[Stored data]
[Start of Attachment]

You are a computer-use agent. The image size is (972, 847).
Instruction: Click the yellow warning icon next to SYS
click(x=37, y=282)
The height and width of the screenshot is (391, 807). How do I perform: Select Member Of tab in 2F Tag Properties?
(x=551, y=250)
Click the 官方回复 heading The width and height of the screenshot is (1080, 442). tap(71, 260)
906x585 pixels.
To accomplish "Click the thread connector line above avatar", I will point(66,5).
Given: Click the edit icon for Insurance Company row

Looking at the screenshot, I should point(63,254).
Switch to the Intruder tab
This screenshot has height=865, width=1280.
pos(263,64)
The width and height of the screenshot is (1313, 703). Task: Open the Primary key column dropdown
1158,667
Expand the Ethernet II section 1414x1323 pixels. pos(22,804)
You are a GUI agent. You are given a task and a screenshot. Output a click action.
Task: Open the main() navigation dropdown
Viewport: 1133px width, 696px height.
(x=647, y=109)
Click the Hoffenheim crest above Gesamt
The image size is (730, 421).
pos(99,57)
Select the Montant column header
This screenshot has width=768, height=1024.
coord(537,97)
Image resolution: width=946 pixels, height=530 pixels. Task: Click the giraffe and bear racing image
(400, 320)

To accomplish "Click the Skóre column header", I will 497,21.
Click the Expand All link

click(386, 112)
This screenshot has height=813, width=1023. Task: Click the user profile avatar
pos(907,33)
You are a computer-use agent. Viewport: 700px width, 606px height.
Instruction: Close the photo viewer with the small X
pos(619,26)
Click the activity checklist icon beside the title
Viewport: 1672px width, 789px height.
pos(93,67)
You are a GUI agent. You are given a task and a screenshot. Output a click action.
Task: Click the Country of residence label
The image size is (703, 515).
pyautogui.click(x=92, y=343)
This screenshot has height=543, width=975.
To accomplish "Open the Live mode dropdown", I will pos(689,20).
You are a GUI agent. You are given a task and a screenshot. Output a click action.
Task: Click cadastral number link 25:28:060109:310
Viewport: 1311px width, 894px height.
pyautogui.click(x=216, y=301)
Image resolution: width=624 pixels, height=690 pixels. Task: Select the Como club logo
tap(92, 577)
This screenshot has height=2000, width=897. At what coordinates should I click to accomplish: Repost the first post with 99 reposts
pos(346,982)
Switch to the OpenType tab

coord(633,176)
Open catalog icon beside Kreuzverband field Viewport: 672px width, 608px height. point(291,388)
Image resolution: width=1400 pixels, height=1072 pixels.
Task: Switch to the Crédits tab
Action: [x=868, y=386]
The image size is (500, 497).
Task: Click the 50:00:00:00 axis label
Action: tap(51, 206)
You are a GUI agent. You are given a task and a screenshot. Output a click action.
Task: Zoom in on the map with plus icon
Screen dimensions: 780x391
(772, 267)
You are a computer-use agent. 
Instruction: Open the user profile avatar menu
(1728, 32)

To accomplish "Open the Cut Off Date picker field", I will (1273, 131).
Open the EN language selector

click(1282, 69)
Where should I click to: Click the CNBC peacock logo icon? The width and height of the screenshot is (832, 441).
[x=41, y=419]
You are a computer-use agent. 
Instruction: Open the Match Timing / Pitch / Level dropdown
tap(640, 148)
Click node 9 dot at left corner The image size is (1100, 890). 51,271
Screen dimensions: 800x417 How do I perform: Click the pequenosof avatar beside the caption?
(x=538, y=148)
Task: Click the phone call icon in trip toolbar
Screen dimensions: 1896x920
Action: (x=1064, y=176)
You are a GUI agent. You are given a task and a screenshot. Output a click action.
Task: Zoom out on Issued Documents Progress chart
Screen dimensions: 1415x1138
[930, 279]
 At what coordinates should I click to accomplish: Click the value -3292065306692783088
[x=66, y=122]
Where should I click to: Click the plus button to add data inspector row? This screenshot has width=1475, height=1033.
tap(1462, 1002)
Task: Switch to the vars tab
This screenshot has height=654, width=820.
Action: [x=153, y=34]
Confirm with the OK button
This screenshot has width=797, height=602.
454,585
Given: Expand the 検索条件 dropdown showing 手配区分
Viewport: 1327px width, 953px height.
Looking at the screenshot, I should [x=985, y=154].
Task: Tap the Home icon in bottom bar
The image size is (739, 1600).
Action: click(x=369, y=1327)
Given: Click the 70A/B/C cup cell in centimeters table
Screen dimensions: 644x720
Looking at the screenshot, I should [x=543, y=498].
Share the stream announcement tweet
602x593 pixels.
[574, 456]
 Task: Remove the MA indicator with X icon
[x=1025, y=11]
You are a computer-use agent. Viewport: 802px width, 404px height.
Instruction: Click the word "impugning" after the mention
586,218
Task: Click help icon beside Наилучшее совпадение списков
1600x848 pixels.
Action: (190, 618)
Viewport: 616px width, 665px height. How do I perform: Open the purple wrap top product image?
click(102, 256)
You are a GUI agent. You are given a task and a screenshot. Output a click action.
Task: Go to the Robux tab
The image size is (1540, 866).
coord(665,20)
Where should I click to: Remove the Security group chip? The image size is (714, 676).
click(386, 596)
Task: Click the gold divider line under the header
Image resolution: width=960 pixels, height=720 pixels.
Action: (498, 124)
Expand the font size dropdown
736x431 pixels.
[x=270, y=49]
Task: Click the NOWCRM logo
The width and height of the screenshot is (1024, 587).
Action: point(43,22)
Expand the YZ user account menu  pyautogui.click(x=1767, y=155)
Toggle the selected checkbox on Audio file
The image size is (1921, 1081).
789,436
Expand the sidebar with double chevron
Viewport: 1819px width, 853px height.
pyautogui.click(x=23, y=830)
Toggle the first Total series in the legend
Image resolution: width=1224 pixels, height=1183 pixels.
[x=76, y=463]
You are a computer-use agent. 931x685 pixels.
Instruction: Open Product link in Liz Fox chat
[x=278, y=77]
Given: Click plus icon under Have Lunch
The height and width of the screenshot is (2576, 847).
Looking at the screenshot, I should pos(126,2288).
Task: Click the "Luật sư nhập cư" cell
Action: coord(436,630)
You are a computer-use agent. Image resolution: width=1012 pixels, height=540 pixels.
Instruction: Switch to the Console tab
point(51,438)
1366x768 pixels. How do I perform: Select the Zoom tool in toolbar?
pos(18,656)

[End of Attachment]

■ **Exercise**
All that belongs in the answer is the lines from the start of the entries above through the line containing "Task: Open the main() navigation dropdown", each given exactly.

■ **Output for this task**
You are a computer-use agent. The image size is (972, 847).
Instruction: Click the yellow warning icon next to SYS
click(x=37, y=282)
The height and width of the screenshot is (391, 807). How do I perform: Select Member Of tab in 2F Tag Properties?
(x=551, y=250)
Click the 官方回复 heading The width and height of the screenshot is (1080, 442). tap(71, 260)
906x585 pixels.
To accomplish "Click the thread connector line above avatar", I will point(66,5).
Given: Click the edit icon for Insurance Company row

Looking at the screenshot, I should point(63,254).
Switch to the Intruder tab
This screenshot has height=865, width=1280.
pos(263,64)
The width and height of the screenshot is (1313, 703). Task: Open the Primary key column dropdown
1158,667
Expand the Ethernet II section 1414x1323 pixels. pos(22,804)
You are a GUI agent. You are given a task and a screenshot. Output a click action.
Task: Open the main() navigation dropdown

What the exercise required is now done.